→ Given instruction:
Reproduce the lines of the rows unchanged, from the line that contains "Given: Expand the Commercial dropdown arrow" through the end of the rows, and omit the pictures from your output.

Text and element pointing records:
----------

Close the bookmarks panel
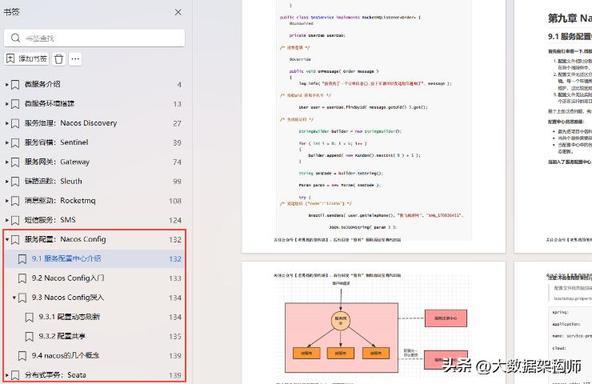 coord(178,12)
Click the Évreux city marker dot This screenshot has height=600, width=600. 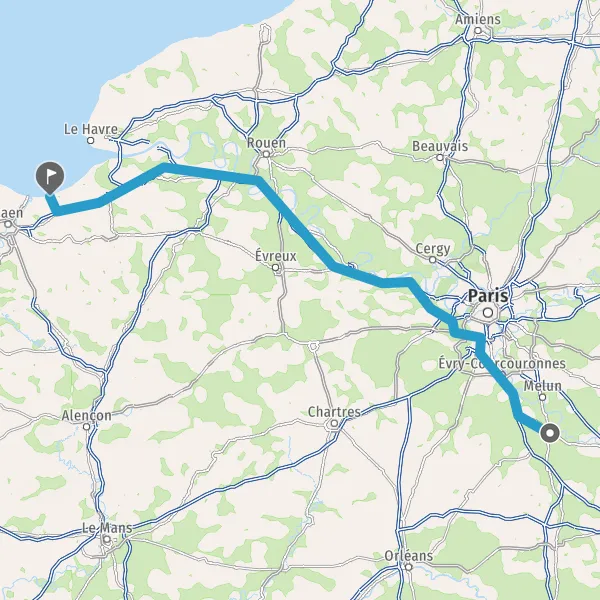click(x=276, y=267)
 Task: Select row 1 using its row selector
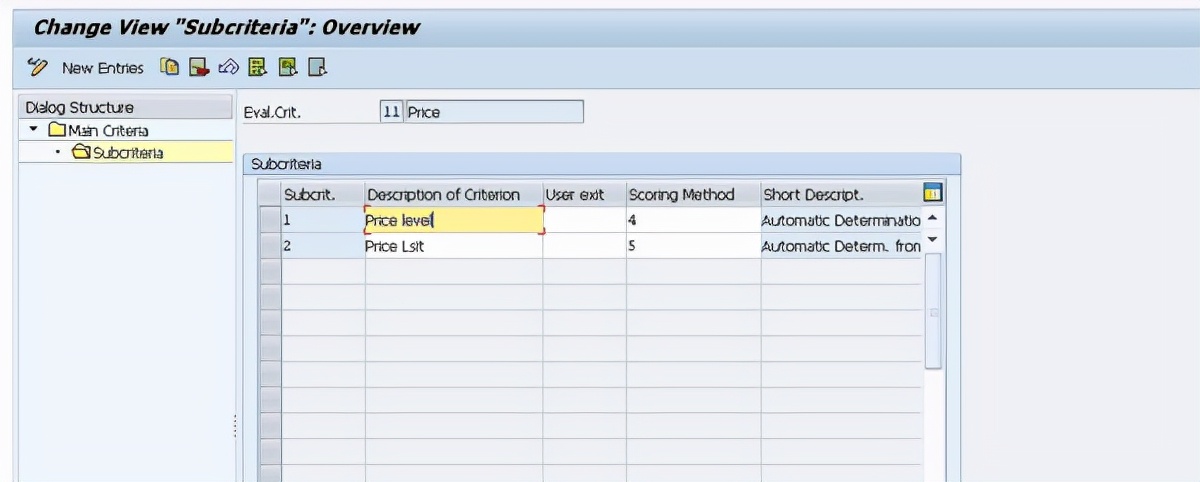pos(269,220)
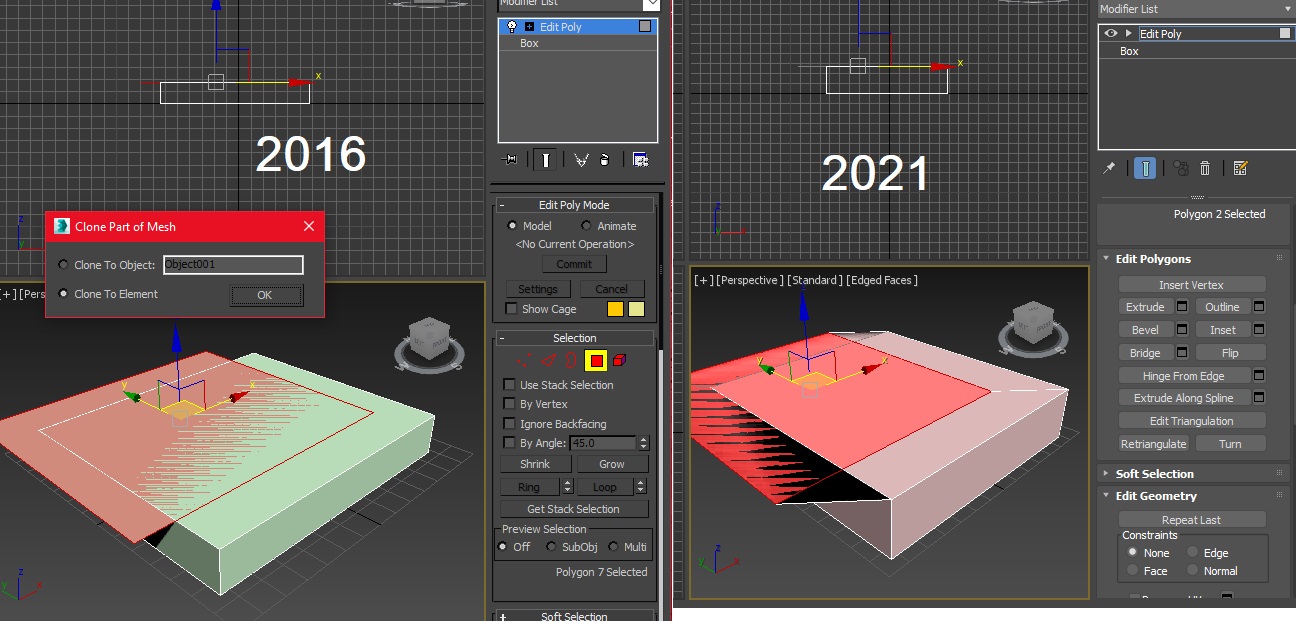Pin the modifier stack in 2016 panel
Viewport: 1296px width, 628px height.
pos(511,160)
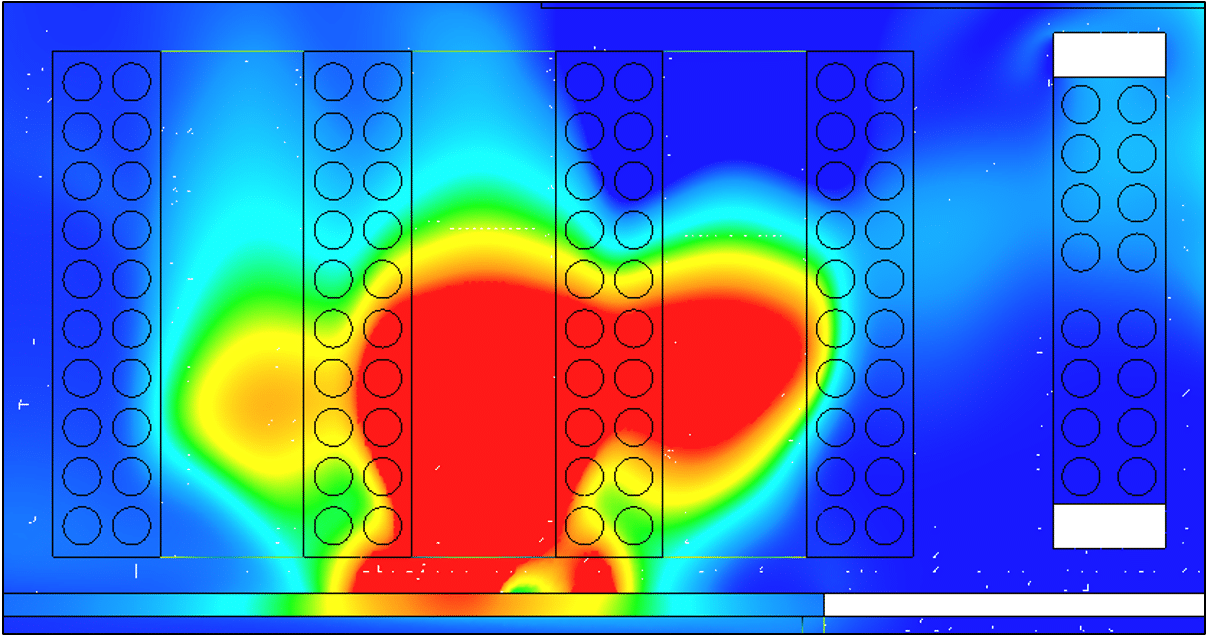Click the top-left circle in the rightmost column
1208x637 pixels.
[1081, 104]
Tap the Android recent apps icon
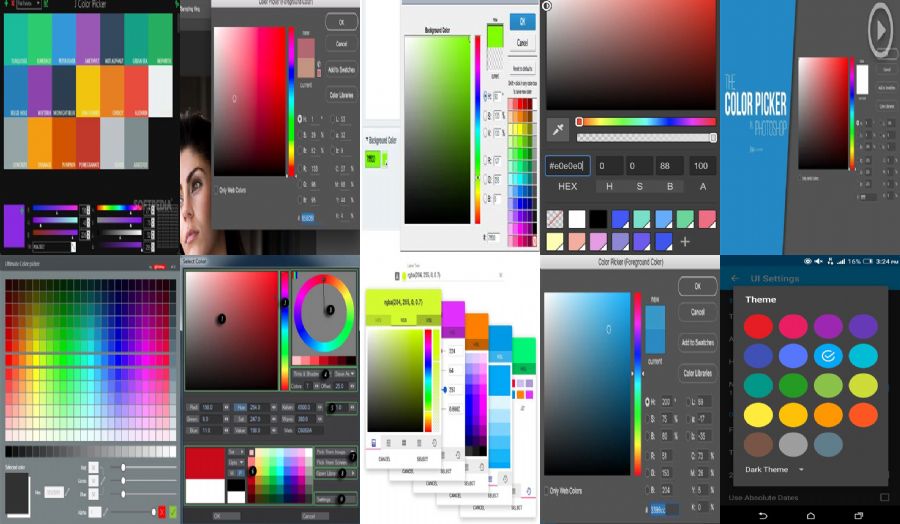900x524 pixels. 859,514
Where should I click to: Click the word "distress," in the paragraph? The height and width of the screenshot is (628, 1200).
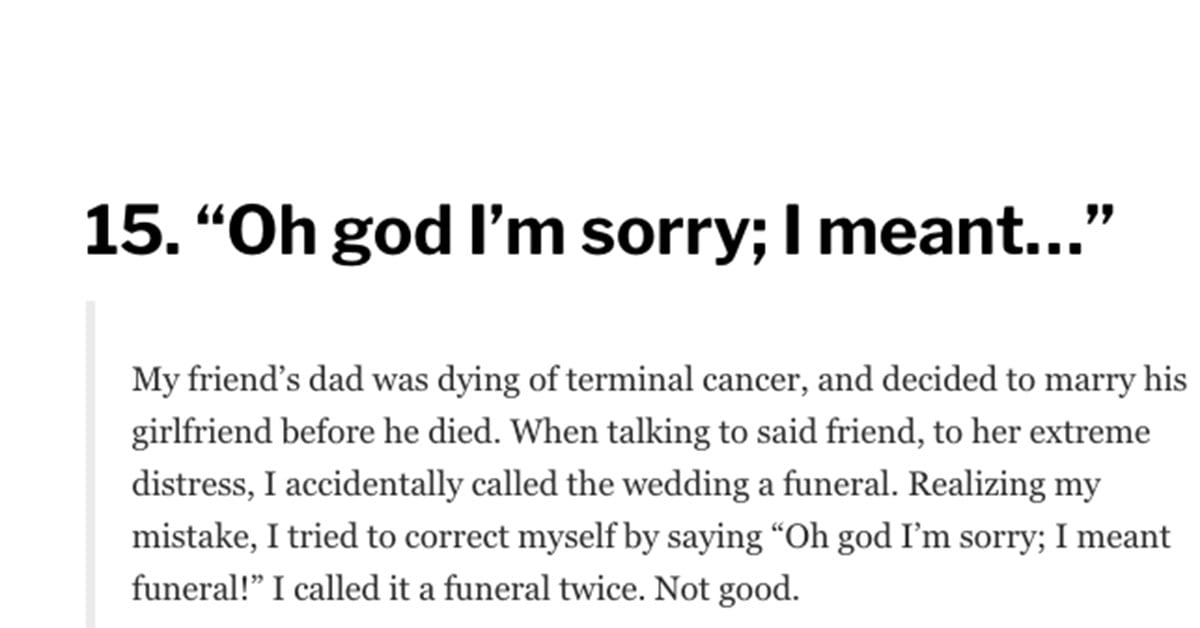[194, 485]
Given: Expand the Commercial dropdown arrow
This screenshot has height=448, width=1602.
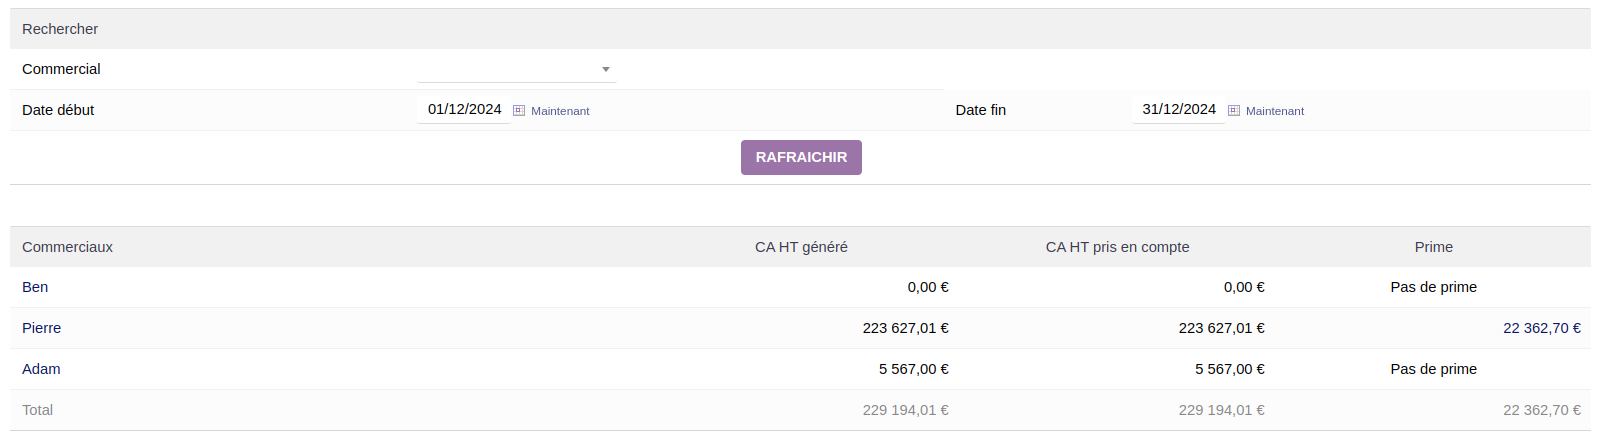Looking at the screenshot, I should click(x=606, y=69).
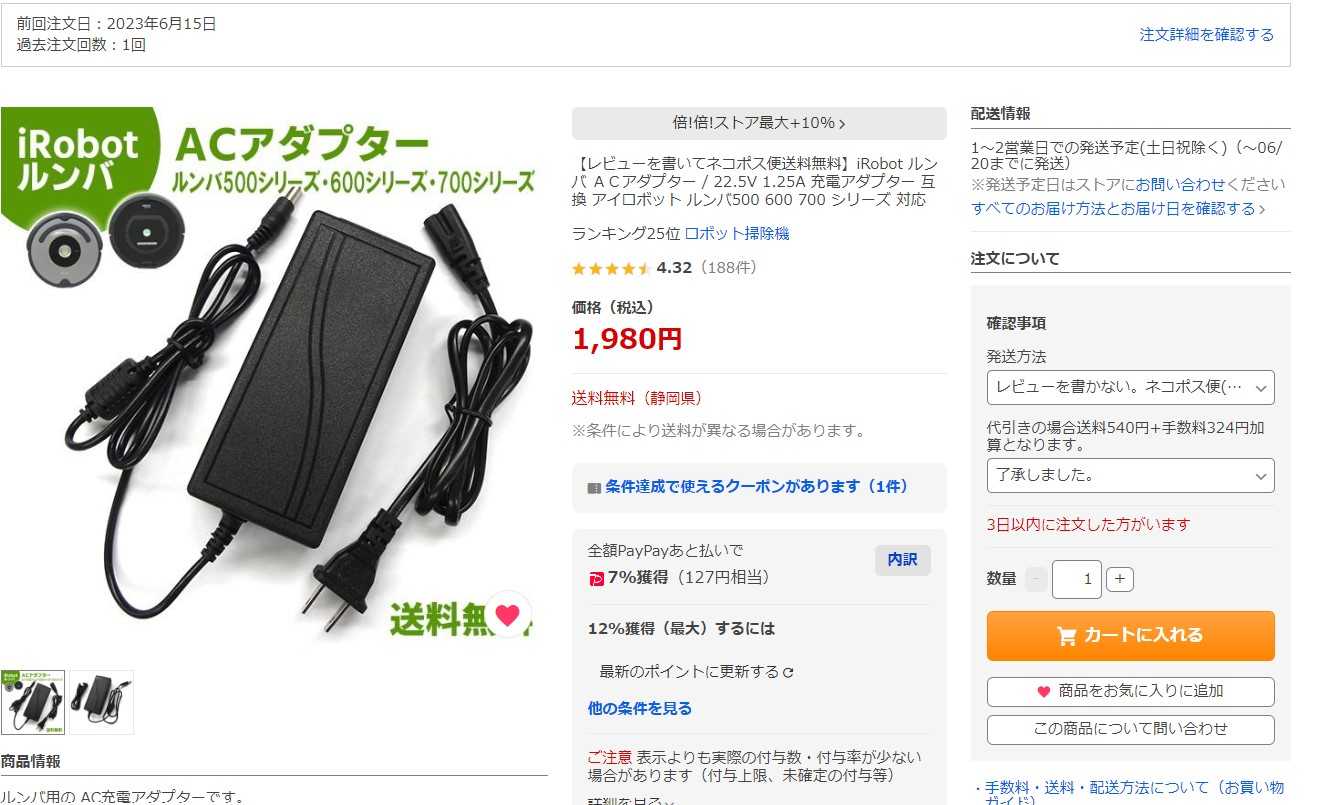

----------

→ Solution for this exercise:
Given: Expand the Commercial dropdown arrow
This screenshot has height=448, width=1602.
Looking at the screenshot, I should click(x=606, y=69).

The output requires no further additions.